╭──

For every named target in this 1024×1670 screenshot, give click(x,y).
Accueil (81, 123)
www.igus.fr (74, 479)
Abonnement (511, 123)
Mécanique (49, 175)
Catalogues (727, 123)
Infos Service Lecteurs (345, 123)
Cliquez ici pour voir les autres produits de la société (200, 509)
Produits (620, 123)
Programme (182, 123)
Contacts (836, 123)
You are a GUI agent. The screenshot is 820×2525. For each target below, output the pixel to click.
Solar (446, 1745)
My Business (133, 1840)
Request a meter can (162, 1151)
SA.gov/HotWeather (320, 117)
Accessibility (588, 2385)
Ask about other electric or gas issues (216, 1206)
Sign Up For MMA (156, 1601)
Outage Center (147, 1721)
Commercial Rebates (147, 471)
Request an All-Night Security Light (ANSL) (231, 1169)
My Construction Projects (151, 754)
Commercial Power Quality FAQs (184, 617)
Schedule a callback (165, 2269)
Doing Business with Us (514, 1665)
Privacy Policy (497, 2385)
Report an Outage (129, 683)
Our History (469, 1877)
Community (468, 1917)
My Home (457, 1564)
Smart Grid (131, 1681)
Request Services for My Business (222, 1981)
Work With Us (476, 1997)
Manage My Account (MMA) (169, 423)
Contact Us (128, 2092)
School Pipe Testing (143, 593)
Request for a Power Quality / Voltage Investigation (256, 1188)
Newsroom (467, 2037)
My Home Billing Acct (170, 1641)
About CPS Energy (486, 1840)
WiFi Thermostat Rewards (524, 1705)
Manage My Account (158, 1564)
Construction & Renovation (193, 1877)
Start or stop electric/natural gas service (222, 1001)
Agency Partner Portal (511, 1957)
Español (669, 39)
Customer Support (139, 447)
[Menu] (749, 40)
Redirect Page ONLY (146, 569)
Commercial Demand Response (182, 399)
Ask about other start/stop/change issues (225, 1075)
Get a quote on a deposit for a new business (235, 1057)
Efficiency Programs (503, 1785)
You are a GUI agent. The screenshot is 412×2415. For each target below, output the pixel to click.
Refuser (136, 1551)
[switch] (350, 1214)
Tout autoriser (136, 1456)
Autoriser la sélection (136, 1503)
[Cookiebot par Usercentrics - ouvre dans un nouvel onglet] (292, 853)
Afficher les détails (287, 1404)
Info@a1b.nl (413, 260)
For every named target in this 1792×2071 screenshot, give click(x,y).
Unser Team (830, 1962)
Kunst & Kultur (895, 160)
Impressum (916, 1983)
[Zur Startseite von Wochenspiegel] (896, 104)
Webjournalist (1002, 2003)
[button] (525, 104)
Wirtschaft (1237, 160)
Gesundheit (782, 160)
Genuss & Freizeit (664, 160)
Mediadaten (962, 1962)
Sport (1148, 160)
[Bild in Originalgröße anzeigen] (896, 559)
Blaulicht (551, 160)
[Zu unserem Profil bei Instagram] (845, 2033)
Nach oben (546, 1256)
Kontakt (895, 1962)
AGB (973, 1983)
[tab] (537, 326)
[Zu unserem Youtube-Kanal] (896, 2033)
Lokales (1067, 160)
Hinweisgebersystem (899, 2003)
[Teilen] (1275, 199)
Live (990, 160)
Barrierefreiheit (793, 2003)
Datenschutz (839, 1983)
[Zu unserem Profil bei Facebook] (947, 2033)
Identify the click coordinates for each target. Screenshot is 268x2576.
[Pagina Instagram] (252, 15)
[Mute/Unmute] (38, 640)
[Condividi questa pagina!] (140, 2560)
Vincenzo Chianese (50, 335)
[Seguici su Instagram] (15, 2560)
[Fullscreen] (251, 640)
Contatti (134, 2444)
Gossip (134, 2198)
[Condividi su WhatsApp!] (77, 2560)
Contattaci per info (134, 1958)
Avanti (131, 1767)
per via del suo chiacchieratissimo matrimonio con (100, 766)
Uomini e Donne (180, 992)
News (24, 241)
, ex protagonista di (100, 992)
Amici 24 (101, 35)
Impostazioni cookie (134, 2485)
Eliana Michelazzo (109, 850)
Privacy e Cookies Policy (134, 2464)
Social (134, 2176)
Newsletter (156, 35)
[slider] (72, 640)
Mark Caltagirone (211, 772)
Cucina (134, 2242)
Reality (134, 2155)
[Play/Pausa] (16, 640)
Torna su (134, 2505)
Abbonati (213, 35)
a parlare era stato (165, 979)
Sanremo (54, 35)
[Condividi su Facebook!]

╰──

**Exercise brief:**
Find the word "this" in the records. Copy every line it appears in.

**Task solution:**
For every named target in this 1024×1670 screenshot, give click(x,y).
For every named target in this 1792×2071 screenshot, give click(x,y).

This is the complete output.